I have a problem that I was trying to solve for days now but with no success.
The problem goes as follows:
- Cheap Logitech web camera
- Jetson TX1 on the Auvidea J120 interface board
The pipeline goes like this: camera reads the image using OpenCV3 and the image
is then sent to the Neural Network giving the final results which can be
plotted on the original image (Object Detection problem).
I have timed the network inference time and it is around 0.4s. The problem is
the time difference between the captured image and the processed image.
Here’s a concrete example to make it more clear:
- Image is read from the camera at time t=0s.
- Image goes through the Neural Network. This takes 0.4s as mentioned above.
- So to compute: vid.read(), result = predict(frame), show(result) it takes around 0.4s
So although my model takes 0.4sec to take image and predict, the output image that I can see on the screen is delayed for 2 seconds.
My first thought was that OpenCV was the bottleneck so I’ve written the script
which only reads from the camera and displays the image. There was NO
bottleneck whatsoever so the problem is not in OpenCV.

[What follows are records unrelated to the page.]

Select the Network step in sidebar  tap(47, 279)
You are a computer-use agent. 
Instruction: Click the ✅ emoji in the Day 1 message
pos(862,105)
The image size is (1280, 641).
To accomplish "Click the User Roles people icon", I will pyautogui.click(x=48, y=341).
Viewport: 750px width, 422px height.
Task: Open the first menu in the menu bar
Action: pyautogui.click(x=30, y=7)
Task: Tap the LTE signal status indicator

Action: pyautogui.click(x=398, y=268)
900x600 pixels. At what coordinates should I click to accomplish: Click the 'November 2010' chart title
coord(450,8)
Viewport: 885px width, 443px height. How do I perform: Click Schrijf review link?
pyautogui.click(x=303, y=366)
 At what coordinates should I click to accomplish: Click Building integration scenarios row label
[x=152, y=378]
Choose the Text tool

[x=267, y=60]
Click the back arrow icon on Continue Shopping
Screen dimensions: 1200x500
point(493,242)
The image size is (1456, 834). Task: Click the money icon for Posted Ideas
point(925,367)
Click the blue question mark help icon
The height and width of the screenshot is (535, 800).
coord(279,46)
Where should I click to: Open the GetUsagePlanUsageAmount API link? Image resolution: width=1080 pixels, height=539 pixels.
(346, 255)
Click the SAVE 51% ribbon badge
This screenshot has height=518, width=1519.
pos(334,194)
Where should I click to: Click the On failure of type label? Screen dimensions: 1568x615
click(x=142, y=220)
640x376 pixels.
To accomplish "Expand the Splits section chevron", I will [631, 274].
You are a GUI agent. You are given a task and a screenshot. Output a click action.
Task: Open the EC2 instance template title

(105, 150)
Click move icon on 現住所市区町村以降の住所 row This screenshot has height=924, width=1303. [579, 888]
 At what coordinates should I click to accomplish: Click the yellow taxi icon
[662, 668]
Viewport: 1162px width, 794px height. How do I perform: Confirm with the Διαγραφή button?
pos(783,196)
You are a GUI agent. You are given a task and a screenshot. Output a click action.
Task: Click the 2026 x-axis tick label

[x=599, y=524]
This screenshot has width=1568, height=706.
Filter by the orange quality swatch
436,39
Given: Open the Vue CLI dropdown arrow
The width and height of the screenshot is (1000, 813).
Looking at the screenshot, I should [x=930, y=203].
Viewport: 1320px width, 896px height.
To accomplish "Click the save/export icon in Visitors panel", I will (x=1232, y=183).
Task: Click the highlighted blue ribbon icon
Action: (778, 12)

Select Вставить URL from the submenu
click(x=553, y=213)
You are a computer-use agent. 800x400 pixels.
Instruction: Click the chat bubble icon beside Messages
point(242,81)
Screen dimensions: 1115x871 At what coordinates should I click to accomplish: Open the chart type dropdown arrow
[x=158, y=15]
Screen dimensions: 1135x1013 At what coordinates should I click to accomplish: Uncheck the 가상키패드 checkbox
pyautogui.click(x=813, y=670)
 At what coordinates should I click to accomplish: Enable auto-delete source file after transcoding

Another speculation is that as the Jetson is overloaded with Network
computations (GPU util is at 99%), it cannot read images fast enough so the
time difference appears.
CPU is not the bottleneck because the CPU util doesn’t go over 30% on all
The final test was run on my Macbook 2013 (Intel i7 CPU, 16GB RAM,
Nvidia Geforce 650m).
The interesting part is that everything was working as expected (no extra time
Image reading and prediction code looks like the following:
vid = cv2.VideoCapture(0)
if not vid.isOpened():
raise IOError((“Error openning camera feed!”))
Skip frames until reaching start_frame
if start_frame > 0:
image = vid.read()
# Network processing
result = network.inference(image)
I hope you can help me out because I am all out of ideas :(